**Set problem A:** Reproduce the listing below verbatim, starting with the line that contains "sheet (490, 257)" and continuing through the last line of the listing, both ends included. Omit the pictures from your output.

--- START OF Excerpt provided ---

AFAIK SML is the only language that has a formal semantic. ECMA script
might get one soon (a reference SML interpreter).
Doing a formal semantic is time consuming and quite involved, as
pointed out by Peter Sewell in response to this very thread, Scott
Owens has done a considerable amount of work formalizing a good part
of OCaml.

This is a research subject, just reading and grasping such a semantic
is probably beyond the reach (that is without having to hone a fair
amount of new skills) of most of us and certainly beyond mine.

I would be very impressed if a student managed to write a full formal
semantic in a summer. I do think considering this for a summer project
is a *little* over ambitious. It would however most probably "get some
academics involved" and probably get you a shiny nice PHD (that is if
you do not already have one).

Till

On Feb 13, 2008 2:18 PM, Michael Hicks <mwh@cs.umd.edu> wrote:
> Is this something that the Jane Street people would be interested in
> supporting for a summer project?  That might be a way to get some
> academics involved ...
>
> -Mike
>
>
> On Feb 13, 2008, at 9:15 AM, Christopher L Conway wrote:
>
> > I think the lack of a formal (or, let's say, rigorous) full-language
> > specification is a serious liability for OCaml. The manual is
> > instructive primarily by example---it doesn't give much intuition
> > about tricky corner cases and there are some advanced features that it
> > doesn't mention at all. For instance, the availability of existential
> > types can be inferred from a grammar production in Section 6.4 (if you
> > know what you are looking for), but the semantics of an existential
> > type are not described even superficially!
> >
> > It's understandable that nobody has found the time to do this, because
> > it's quite a lot of thankless work. Perhaps a way that the community
> > could contribute is by producing a richer specification? (I don't mean
> > a standardization effort and all that that implies. I mean a rigorous
> > effort to document the existing implementation.)
> >
> > Chris
> >
> > On Feb 13, 2008 3:00 AM, Jacques Garrigue <garrigue@math.nagoya-
> > u.ac.jp> wrote:
> >> From: Andrej Bauer <Andrej.Bauer@fmf.uni-lj.si>
> >>
> >>> Out of curiosity, is there a document describing the current ocaml
> >>> typing system, other than the compiler source code?
> >>>
> >>> More generally, what level of formal specification and
> >>> verification does
> >>> ocaml reach? None, well commented code, a fragment of the
> >>> language is
> >>> formalized, someone's PhD described the compiler, there is an
> >>> official
> >>> document describing the compiler, God gave Xavier the type system
> >>> on Mt
> >>> Blanc, or what?

--- END OF Excerpt provided ---
--- START OF Input data ---

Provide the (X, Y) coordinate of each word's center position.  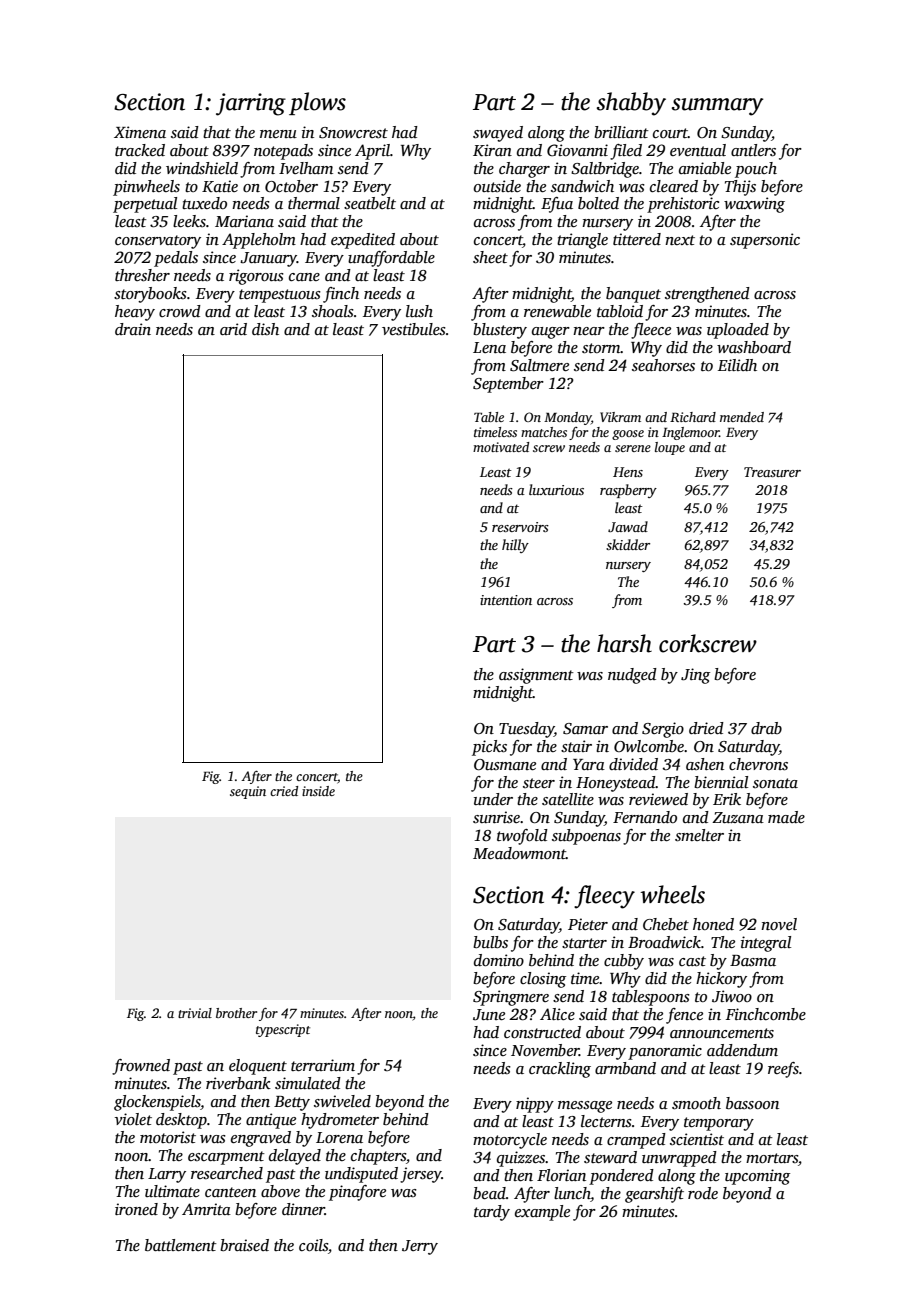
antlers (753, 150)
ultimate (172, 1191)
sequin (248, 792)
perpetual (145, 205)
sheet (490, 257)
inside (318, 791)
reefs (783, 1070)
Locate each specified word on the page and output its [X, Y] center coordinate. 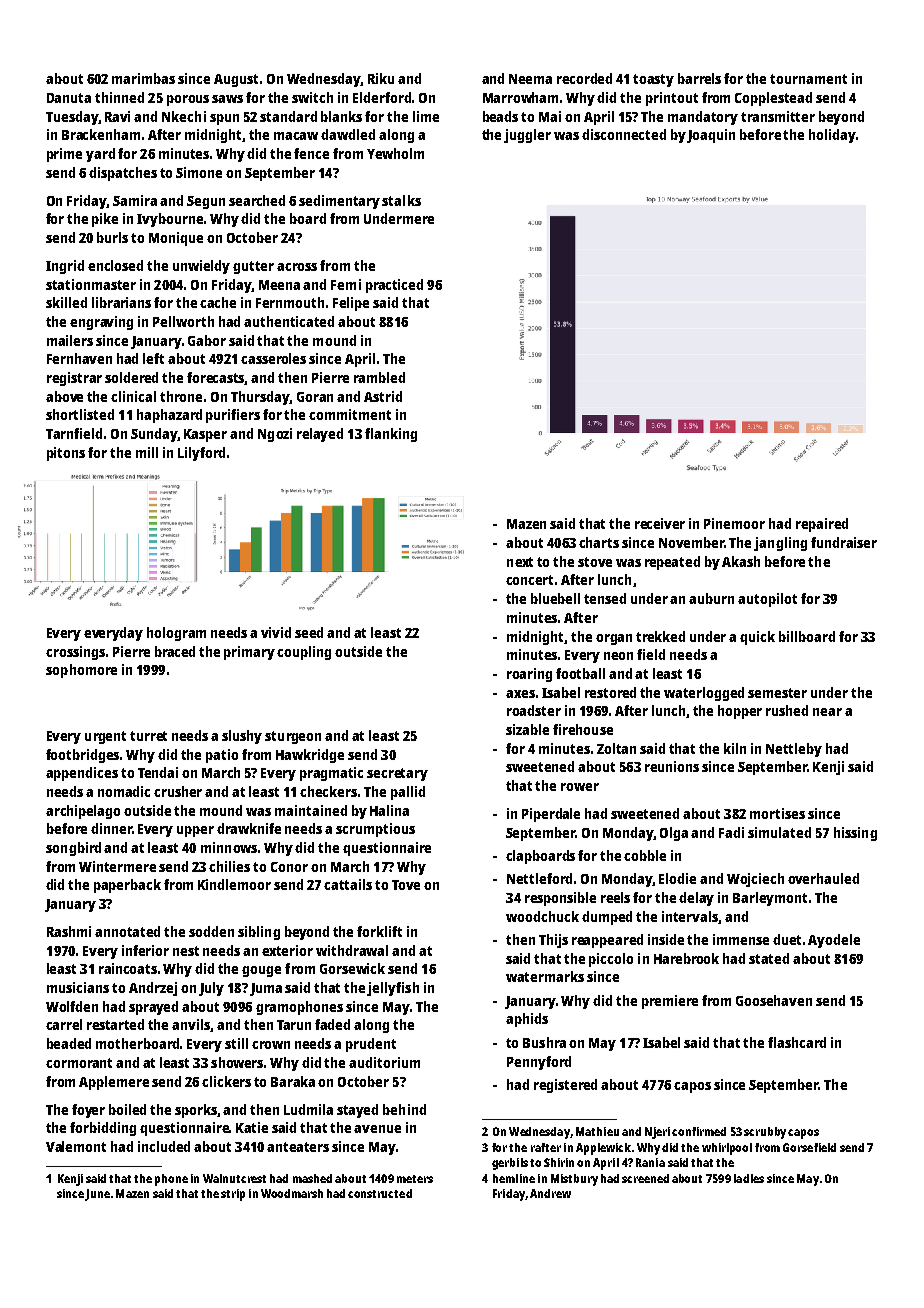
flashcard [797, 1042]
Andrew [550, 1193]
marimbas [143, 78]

--- END OF Input data ---

**Set problem B:** In the mailing-list thread about OCaml's formal semantics, who is said to have done a considerable amount of work formalizing a good part of OCaml?

**Full answer A:**
sheet (490, 257)
inside (318, 791)
reefs (783, 1070)
Locate each specified word on the page and output its [X, Y] center coordinate. 
flashcard [797, 1042]
Andrew [550, 1193]
marimbas [143, 78]

**Full answer B:** Scott Owens.